• Written task:
Return every one of the following entries verbatim, with nothing changed.

• Records shown:
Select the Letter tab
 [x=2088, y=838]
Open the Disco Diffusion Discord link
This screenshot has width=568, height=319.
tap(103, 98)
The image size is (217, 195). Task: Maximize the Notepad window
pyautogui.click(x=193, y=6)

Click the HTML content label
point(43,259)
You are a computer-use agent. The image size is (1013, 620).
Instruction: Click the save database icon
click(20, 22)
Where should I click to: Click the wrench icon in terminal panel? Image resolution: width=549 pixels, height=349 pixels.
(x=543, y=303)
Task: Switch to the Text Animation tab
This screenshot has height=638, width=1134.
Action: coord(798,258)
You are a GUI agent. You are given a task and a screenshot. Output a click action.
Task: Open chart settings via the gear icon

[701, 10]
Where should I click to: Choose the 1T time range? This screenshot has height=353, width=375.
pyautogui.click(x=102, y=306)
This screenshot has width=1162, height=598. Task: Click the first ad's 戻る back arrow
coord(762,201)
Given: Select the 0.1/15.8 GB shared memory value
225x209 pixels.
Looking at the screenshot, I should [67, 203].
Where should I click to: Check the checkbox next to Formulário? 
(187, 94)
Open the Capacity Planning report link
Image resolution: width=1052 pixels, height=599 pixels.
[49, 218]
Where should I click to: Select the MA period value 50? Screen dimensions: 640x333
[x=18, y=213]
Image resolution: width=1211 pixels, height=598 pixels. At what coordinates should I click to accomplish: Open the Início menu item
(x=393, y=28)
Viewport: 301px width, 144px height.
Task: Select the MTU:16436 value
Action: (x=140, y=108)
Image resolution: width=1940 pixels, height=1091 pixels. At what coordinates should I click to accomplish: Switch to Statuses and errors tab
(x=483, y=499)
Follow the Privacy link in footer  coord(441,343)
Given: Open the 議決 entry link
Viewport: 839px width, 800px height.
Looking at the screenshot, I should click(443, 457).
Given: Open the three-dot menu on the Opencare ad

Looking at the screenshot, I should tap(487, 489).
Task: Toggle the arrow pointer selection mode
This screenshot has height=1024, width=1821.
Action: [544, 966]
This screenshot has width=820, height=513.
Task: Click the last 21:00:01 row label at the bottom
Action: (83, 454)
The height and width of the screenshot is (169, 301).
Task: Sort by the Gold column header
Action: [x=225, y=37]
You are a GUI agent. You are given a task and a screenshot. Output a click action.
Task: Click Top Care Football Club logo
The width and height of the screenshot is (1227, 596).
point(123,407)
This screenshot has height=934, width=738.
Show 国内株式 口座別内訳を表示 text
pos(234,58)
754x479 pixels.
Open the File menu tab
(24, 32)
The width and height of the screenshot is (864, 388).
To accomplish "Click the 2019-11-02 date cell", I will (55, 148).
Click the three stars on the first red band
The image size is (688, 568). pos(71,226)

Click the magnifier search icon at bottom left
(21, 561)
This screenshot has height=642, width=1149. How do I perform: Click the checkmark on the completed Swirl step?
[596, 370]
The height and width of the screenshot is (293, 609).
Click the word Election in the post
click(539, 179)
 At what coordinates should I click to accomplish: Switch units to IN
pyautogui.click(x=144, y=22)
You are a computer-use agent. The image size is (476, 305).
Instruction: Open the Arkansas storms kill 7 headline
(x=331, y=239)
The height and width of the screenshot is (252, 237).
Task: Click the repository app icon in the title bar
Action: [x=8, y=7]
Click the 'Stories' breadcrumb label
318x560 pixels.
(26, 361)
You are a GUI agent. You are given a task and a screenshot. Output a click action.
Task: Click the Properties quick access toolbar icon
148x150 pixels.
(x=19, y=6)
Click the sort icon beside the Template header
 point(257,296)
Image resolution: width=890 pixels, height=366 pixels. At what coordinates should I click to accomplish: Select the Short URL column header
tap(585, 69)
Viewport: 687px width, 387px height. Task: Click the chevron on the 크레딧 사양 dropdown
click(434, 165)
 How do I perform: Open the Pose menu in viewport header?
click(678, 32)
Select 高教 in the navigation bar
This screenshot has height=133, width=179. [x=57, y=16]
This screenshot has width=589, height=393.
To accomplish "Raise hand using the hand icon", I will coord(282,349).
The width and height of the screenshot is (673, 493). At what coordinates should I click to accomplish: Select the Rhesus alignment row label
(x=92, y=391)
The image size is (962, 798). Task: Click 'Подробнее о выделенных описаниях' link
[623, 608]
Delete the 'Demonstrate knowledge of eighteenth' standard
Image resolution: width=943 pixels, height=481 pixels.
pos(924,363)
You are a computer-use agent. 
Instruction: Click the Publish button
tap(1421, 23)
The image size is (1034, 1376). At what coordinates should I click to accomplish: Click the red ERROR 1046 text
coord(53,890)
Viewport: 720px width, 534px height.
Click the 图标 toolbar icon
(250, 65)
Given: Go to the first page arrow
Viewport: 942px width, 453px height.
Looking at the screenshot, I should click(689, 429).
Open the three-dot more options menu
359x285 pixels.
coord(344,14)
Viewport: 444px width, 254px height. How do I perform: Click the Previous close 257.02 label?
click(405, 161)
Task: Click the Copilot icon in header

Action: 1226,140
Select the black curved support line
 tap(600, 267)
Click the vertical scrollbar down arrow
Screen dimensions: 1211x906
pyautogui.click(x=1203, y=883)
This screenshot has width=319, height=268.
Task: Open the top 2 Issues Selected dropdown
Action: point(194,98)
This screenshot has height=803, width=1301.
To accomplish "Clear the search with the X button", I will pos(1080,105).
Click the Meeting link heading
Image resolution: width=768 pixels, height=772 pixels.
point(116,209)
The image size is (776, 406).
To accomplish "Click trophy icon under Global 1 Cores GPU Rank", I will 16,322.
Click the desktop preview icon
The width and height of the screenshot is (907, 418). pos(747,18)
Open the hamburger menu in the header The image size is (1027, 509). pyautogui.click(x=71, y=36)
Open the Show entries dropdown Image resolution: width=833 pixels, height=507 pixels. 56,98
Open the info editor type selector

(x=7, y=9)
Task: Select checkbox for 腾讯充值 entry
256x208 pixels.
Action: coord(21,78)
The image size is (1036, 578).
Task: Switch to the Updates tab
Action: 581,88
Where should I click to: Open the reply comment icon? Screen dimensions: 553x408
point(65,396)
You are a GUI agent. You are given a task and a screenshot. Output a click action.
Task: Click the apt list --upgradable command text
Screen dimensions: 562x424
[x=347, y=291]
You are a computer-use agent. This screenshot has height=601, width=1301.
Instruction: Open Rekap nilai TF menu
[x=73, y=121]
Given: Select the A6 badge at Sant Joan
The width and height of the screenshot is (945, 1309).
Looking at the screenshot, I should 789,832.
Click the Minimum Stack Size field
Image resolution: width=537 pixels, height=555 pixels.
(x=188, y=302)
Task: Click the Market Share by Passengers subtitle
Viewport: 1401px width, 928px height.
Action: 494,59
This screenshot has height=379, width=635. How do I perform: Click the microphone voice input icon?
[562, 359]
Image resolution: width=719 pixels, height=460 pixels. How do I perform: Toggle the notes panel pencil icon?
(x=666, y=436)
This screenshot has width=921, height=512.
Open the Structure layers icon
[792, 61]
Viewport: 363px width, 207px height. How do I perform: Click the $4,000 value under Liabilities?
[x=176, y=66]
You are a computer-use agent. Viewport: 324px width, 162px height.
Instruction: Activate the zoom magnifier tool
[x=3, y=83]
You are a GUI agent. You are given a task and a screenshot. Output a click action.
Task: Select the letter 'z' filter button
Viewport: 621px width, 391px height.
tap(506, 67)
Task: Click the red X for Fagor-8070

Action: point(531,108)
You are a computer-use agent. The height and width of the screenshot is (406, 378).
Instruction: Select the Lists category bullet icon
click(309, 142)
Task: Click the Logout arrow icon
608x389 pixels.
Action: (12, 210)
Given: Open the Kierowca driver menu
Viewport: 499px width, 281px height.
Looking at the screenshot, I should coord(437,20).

• Output:
Select the Letter tab
 [x=2088, y=838]
Open the Disco Diffusion Discord link
This screenshot has width=568, height=319.
tap(103, 98)
The image size is (217, 195). Task: Maximize the Notepad window
pyautogui.click(x=193, y=6)

Click the HTML content label
point(43,259)
You are a computer-use agent. The image size is (1013, 620).
Instruction: Click the save database icon
click(20, 22)
Where should I click to: Click the wrench icon in terminal panel? Image resolution: width=549 pixels, height=349 pixels.
(x=543, y=303)
Task: Switch to the Text Animation tab
This screenshot has height=638, width=1134.
Action: coord(798,258)
You are a GUI agent. You are given a task and a screenshot. Output a click action.
Task: Open chart settings via the gear icon

[701, 10]
Where should I click to: Choose the 1T time range? This screenshot has height=353, width=375.
pyautogui.click(x=102, y=306)
This screenshot has width=1162, height=598. Task: Click the first ad's 戻る back arrow
coord(762,201)
Given: Select the 0.1/15.8 GB shared memory value
225x209 pixels.
Looking at the screenshot, I should [67, 203].
Where should I click to: Check the checkbox next to Formulário? 
(187, 94)
Open the Capacity Planning report link
Image resolution: width=1052 pixels, height=599 pixels.
[49, 218]
Where should I click to: Select the MA period value 50? Screen dimensions: 640x333
[x=18, y=213]
Image resolution: width=1211 pixels, height=598 pixels. At what coordinates should I click to accomplish: Open the Início menu item
(x=393, y=28)
Viewport: 301px width, 144px height.
Task: Select the MTU:16436 value
Action: (x=140, y=108)
Image resolution: width=1940 pixels, height=1091 pixels. At what coordinates should I click to accomplish: Switch to Statuses and errors tab
(x=483, y=499)
Follow the Privacy link in footer  coord(441,343)
Given: Open the 議決 entry link
Viewport: 839px width, 800px height.
Looking at the screenshot, I should click(443, 457).
Given: Open the three-dot menu on the Opencare ad

Looking at the screenshot, I should tap(487, 489).
Task: Toggle the arrow pointer selection mode
This screenshot has height=1024, width=1821.
Action: [544, 966]
This screenshot has width=820, height=513.
Task: Click the last 21:00:01 row label at the bottom
Action: (83, 454)
The height and width of the screenshot is (169, 301).
Task: Sort by the Gold column header
Action: [x=225, y=37]
You are a GUI agent. You are given a task and a screenshot. Output a click action.
Task: Click Top Care Football Club logo
The width and height of the screenshot is (1227, 596).
point(123,407)
This screenshot has height=934, width=738.
Show 国内株式 口座別内訳を表示 text
pos(234,58)
754x479 pixels.
Open the File menu tab
(24, 32)
The width and height of the screenshot is (864, 388).
To accomplish "Click the 2019-11-02 date cell", I will (55, 148).
Click the three stars on the first red band
The image size is (688, 568). pos(71,226)

Click the magnifier search icon at bottom left
(21, 561)
This screenshot has height=642, width=1149. How do I perform: Click the checkmark on the completed Swirl step?
[596, 370]
The height and width of the screenshot is (293, 609).
Click the word Election in the post
click(539, 179)
 At what coordinates should I click to accomplish: Switch units to IN
pyautogui.click(x=144, y=22)
You are a computer-use agent. The image size is (476, 305).
Instruction: Open the Arkansas storms kill 7 headline
(x=331, y=239)
The height and width of the screenshot is (252, 237).
Task: Click the repository app icon in the title bar
Action: [x=8, y=7]
Click the 'Stories' breadcrumb label
318x560 pixels.
(26, 361)
You are a GUI agent. You are given a task and a screenshot. Output a click action.
Task: Click the Properties quick access toolbar icon
148x150 pixels.
(x=19, y=6)
Click the sort icon beside the Template header
 point(257,296)
Image resolution: width=890 pixels, height=366 pixels. At what coordinates should I click to accomplish: Select the Short URL column header
tap(585, 69)
Viewport: 687px width, 387px height. Task: Click the chevron on the 크레딧 사양 dropdown
click(434, 165)
 How do I perform: Open the Pose menu in viewport header?
click(678, 32)
Select 高教 in the navigation bar
This screenshot has height=133, width=179. [x=57, y=16]
This screenshot has width=589, height=393.
To accomplish "Raise hand using the hand icon", I will coord(282,349).
The width and height of the screenshot is (673, 493). At what coordinates should I click to accomplish: Select the Rhesus alignment row label
(x=92, y=391)
The image size is (962, 798). Task: Click 'Подробнее о выделенных описаниях' link
[623, 608]
Delete the 'Demonstrate knowledge of eighteenth' standard
Image resolution: width=943 pixels, height=481 pixels.
pos(924,363)
You are a computer-use agent. 
Instruction: Click the Publish button
tap(1421, 23)
The image size is (1034, 1376). At what coordinates should I click to accomplish: Click the red ERROR 1046 text
coord(53,890)
Viewport: 720px width, 534px height.
Click the 图标 toolbar icon
(250, 65)
Given: Go to the first page arrow
Viewport: 942px width, 453px height.
Looking at the screenshot, I should click(689, 429).
Open the three-dot more options menu
359x285 pixels.
coord(344,14)
Viewport: 444px width, 254px height. How do I perform: Click the Previous close 257.02 label?
click(405, 161)
Task: Click the Copilot icon in header

Action: 1226,140
Select the black curved support line
 tap(600, 267)
Click the vertical scrollbar down arrow
Screen dimensions: 1211x906
pyautogui.click(x=1203, y=883)
This screenshot has width=319, height=268.
Task: Open the top 2 Issues Selected dropdown
Action: point(194,98)
This screenshot has height=803, width=1301.
To accomplish "Clear the search with the X button", I will pos(1080,105).
Click the Meeting link heading
Image resolution: width=768 pixels, height=772 pixels.
point(116,209)
The image size is (776, 406).
To accomplish "Click trophy icon under Global 1 Cores GPU Rank", I will 16,322.
Click the desktop preview icon
The width and height of the screenshot is (907, 418). pos(747,18)
Open the hamburger menu in the header The image size is (1027, 509). pyautogui.click(x=71, y=36)
Open the Show entries dropdown Image resolution: width=833 pixels, height=507 pixels. 56,98
Open the info editor type selector

(x=7, y=9)
Task: Select checkbox for 腾讯充值 entry
256x208 pixels.
Action: coord(21,78)
The image size is (1036, 578).
Task: Switch to the Updates tab
Action: 581,88
Where should I click to: Open the reply comment icon? Screen dimensions: 553x408
point(65,396)
You are a GUI agent. You are given a task and a screenshot. Output a click action.
Task: Click the apt list --upgradable command text
Screen dimensions: 562x424
[x=347, y=291]
You are a computer-use agent. This screenshot has height=601, width=1301.
Instruction: Open Rekap nilai TF menu
[x=73, y=121]
Given: Select the A6 badge at Sant Joan
The width and height of the screenshot is (945, 1309).
Looking at the screenshot, I should 789,832.
Click the Minimum Stack Size field
Image resolution: width=537 pixels, height=555 pixels.
(x=188, y=302)
Task: Click the Market Share by Passengers subtitle
Viewport: 1401px width, 928px height.
Action: 494,59
This screenshot has height=379, width=635. How do I perform: Click the microphone voice input icon?
[562, 359]
Image resolution: width=719 pixels, height=460 pixels. How do I perform: Toggle the notes panel pencil icon?
(x=666, y=436)
This screenshot has width=921, height=512.
Open the Structure layers icon
[792, 61]
Viewport: 363px width, 207px height. How do I perform: Click the $4,000 value under Liabilities?
[x=176, y=66]
You are a computer-use agent. Viewport: 324px width, 162px height.
Instruction: Activate the zoom magnifier tool
[x=3, y=83]
You are a GUI agent. You are given a task and a screenshot. Output a click action.
Task: Select the letter 'z' filter button
Viewport: 621px width, 391px height.
tap(506, 67)
Task: Click the red X for Fagor-8070

Action: point(531,108)
You are a computer-use agent. The height and width of the screenshot is (406, 378).
Instruction: Select the Lists category bullet icon
click(309, 142)
Task: Click the Logout arrow icon
608x389 pixels.
Action: (12, 210)
Given: Open the Kierowca driver menu
Viewport: 499px width, 281px height.
Looking at the screenshot, I should coord(437,20).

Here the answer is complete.